À l’aide de la commande GS, ajustez les paramètres SPDB0 pour minimiser l’intensité du signal FID. Lorsque l’intensité du signal a été modifiée, réintroduire un point-virgule à la ligne 91 du fichier programme d’impulsions et enregistrer le fichier. Pour optimiser SPDB11, définissez le gain du récepteur sur un et le type EDC pull pour ouvrir le fichier programme pulse.
À la ligne 168, supprimez le point-virgule précédant go à 999 et enregistrez le fichier. À l’aide de la commande GS, ajustez les paramètres SPDB11 pour minimiser l’intensité du signal FID. Lorsque l’intensité du signal a été modifiée, réintroduisez le point-virgule à la ligne 168 et enregistrez le fichier.
Pour optimiser SPDB2, définissez le gain du récepteur sur un et entrez EDC pull pour ouvrir le fichier de programme pulse. À la ligne 179, supprimez le point-virgule précédant le mot « 999 » et enregistrez le fichier. À l’aide de la commande GS, ajustez les paramètres SPDB2 pour minimiser l’intensité du signal FID.
Lorsque l’intensité du signal a été modifiée, réintroduisez le point-virgule à la ligne 179 du fichier de programme d’impulsions et enregistrez le fichier. Pour optimiser PLDB2, réglez le gain du récepteur sur un et entrez EDC pull pour ouvrir le fichier de programme pulse. À la ligne 184, supprimez le point-virgule précédant l’option 999 et enregistrez le fichier.
À l’aide de la commande GS, ajustez les paramètres PLDB2 pour minimiser l’intensité du signal FID. Lorsque l’intensité du signal a été modifiée, réintroduire le point-virgule à la ligne 184 du fichier de programme d’impulsions et enregistrer le fichier. Exécutez la commande RGA pour optimiser le gain du récepteur.
Exécutez ensuite la commande ZG pour démarrer l’expérience. Sur cette figure, on peut observer les résultats des profils de dispersion de relaxation acquis pour chaque pic du spectre de Trosy de l’azote hydrogène 15. À partir des profils de dispersion de relaxation acquis, il est possible d’estimer la contribution d’échange à la relaxation transversale de l’azote 15 de chaque groupe AMI de base.
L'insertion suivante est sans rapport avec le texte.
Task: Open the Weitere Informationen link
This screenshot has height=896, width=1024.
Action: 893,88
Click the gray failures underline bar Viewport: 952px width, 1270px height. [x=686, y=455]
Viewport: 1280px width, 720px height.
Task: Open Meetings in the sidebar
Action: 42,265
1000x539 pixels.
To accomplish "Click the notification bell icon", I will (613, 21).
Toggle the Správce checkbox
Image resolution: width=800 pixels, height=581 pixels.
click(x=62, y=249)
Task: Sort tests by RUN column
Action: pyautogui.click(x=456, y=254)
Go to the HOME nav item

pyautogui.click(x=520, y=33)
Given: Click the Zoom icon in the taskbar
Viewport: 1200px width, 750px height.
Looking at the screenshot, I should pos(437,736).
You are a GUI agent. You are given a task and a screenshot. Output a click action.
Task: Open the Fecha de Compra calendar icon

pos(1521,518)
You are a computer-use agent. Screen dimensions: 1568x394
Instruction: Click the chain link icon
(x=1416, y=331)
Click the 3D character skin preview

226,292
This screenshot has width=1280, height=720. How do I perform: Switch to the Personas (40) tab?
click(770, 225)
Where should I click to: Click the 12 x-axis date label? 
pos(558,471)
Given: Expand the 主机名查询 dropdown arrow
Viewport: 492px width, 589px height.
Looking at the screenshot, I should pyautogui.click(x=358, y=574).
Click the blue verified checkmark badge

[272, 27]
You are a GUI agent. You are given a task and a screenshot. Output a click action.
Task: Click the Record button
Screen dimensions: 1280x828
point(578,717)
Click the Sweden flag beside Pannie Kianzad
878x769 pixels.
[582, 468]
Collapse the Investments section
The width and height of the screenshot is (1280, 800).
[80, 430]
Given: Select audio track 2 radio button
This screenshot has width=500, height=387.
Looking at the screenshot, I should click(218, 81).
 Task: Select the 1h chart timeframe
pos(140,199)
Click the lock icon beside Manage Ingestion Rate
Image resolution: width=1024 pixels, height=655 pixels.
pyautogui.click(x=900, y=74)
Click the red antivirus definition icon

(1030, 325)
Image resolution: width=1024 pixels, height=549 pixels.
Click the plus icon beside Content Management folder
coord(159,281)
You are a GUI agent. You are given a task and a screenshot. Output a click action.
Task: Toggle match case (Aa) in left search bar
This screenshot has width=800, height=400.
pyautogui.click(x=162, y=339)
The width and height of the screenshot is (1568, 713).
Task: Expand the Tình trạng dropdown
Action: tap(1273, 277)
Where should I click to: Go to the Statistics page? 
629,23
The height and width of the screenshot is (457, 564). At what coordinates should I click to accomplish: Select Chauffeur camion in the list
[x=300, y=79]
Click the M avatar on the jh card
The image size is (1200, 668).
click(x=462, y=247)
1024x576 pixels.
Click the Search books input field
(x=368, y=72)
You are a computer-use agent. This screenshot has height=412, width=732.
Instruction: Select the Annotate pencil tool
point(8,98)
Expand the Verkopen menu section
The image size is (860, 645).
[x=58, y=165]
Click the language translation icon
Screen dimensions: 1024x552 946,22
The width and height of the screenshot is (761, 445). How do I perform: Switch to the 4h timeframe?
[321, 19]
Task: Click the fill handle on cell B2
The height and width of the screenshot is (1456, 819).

En traçant la relaxation transversale sur la structure 3D de la protéine à l’étude, il est possible d’identifier les régions structurelles subissant un échange de confirmation sur l’échelle de temps de la microseconde milliseconde. La modélisation des courbes de dispersion de relaxation à l’aide des équations de Carver-Richards renvoie les paramètres thermodynamiques et cinétiques du processus d’échange, tels que les populations fractionnaires des états en équilibre et le taux d’échange entre ces états. La dépendance à la température de ces paramètres thermodynamiques et cinétiques peut ensuite être modélisée à l’aide des équations van’t Hoff et I-ring, respectivement, pour obtenir des informations détaillées sur l’énergie de l’échange de confirmation.
Il est crucial d’optimiser soigneusement tous les paramètres d’acquisition, en particulier P7. Il est également important de produire des échantillons très purs et homogènes pour éviter les dispersions parasites. Les paramètres cinétiques, thermodynamiques et chimiques des puces obtenus à l’aide de ce protocole peuvent être utilisés pour dériver des informations énergétiques et structurelles sur les espèces subissant l’échange de confirmation. La caractérisation de la dynamique de confirmation des protéines obtenue par les méthodes CPMG fournit des informations cruciales pour comprendre la signalisation et l’activité enzymatique, ainsi que de nouvelles perspectives pour la conception des médicaments.